Home > Ephemeris Program, Planets > 12/17/2014 – Ephemeris – Your weekly look at the bright planets

12/17/2014 – Ephemeris – Your weekly look at the bright planets

December 17, 2014

Ephemeris for Wednesday, December 17th.  The sun will rise at 8:13.  It’ll be up for 8 hours and 49 minutes, setting at 5:03.   The moon, 3 days past last quarter, will rise at 4:19 tomorrow morning.

Venus is slowly moving from around the sun into the evening sky.  It now sets at 5:55 p.m., 52 minutes after the sun.  It will be tough to spot at all  New Year’s Eve might be a good time to start to see it.  Mars is still low in the southwest at 7 p.m.  It’s now moving through the constellation of Capricornus and will set tonight at 8:32 p.m.  Jupiter, which will be our Christmas Star this year will rise in the east at 9:32 p.m.  It’s near the sickle-shaped head of Leo.  Jupiter has just started to turn from eastward or direct motion to retrograde, or westward motion among the stars.  This is an effect that happens because the Earth is passing Jupiter, a motion shared by all the planets that baffled the ancients who thought the Earth to be motionless.  Saturn will rise in the east-southeast at 5:58 a.m.
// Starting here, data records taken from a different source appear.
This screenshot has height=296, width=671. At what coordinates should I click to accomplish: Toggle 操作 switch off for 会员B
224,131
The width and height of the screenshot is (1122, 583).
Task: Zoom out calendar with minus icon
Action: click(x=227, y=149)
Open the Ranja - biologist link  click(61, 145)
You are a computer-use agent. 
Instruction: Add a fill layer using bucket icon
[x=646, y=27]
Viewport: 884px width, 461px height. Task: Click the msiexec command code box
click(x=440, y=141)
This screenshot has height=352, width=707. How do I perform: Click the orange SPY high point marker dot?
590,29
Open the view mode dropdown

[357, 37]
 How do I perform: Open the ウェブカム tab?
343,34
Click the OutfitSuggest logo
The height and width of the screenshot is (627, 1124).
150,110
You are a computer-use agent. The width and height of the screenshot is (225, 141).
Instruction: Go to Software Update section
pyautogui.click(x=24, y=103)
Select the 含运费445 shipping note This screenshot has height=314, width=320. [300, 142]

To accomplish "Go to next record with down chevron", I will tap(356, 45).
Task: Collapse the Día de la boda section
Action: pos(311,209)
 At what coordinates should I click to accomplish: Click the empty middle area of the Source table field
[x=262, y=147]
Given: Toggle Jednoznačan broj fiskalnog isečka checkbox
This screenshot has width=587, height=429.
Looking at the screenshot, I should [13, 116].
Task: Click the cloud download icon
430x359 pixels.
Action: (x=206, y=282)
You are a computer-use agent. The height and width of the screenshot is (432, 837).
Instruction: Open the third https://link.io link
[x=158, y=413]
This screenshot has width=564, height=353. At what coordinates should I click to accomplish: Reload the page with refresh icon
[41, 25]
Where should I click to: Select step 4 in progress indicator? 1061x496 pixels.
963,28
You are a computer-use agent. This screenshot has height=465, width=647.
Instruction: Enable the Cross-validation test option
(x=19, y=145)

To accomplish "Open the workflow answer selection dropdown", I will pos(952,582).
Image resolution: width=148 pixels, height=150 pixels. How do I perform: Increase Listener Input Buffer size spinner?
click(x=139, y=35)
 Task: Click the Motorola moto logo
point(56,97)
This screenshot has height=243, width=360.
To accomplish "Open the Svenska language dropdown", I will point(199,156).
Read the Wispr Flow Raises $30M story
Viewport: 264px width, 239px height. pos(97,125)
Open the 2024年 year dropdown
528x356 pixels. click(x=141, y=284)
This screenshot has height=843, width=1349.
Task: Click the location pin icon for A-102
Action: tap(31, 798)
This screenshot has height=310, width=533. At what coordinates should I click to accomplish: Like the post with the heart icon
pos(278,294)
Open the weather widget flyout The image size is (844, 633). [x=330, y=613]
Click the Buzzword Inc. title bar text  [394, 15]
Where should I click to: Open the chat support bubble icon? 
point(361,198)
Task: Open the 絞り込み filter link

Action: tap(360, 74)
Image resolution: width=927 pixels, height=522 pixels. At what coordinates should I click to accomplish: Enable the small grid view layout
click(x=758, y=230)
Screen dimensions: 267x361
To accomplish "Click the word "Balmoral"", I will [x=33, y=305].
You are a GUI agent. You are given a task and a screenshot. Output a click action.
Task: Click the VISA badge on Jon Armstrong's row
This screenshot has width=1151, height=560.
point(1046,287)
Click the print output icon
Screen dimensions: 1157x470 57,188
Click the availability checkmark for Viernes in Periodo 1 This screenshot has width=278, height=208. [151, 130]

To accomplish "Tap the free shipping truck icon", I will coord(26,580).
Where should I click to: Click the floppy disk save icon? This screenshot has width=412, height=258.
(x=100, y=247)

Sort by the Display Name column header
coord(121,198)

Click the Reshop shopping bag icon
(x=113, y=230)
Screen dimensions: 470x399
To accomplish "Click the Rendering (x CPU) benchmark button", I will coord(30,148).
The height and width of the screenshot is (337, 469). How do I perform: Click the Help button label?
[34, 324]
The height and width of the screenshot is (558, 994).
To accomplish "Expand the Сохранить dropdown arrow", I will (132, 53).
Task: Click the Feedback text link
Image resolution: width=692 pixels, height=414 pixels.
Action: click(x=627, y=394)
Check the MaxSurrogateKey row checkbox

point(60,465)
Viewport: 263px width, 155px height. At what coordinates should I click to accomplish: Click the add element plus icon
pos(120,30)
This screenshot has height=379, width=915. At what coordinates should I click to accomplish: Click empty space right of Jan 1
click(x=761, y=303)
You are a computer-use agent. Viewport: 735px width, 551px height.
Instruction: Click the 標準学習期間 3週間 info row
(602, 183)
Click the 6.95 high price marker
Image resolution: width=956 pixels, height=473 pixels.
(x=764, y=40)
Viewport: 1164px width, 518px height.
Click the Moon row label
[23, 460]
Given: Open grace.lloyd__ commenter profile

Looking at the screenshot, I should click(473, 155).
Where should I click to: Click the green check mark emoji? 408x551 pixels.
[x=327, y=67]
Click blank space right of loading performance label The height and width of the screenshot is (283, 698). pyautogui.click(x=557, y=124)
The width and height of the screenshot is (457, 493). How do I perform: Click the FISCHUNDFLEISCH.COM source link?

Times are for the Traverse City/Interlochen area of Michigan.  They may be different for your location.

Addendum

Venus at Sunset

Venus at Sunset. Only 7 degrees above the horizon. Created using Cartes du Ceil (Sky Charts).

Mars

Mars and the constellations plus the ecliptic (red line) at 7 p.m. on December 17, 2014. Created using Stellarium.

 

Jupiter and the winter constellations

Jupiter and the winter constellations at 11 p.m. on December 17, 2014. Created using Stellarium.

Telescopic Jupiter

Jupiter and moons in a telescope. The moons Io, Europa and Ganymede all will be moving away from Jupiter over the evening and morning. Image as of 11 p.m. December 17, 2014. Created using Stellarium.

Jupiter's Retrograde motion

Jupiter’s Retrograde motion. Created using Cartes du Ceil (Sky Charts).

Saturn and the Moon

Saturn and the Moon at 7 a.m. on December 18, 2014. Created using Stellarium.

Moon

The Moon as it would appear in binoculars on December 18, 2014. Created using Stellarium.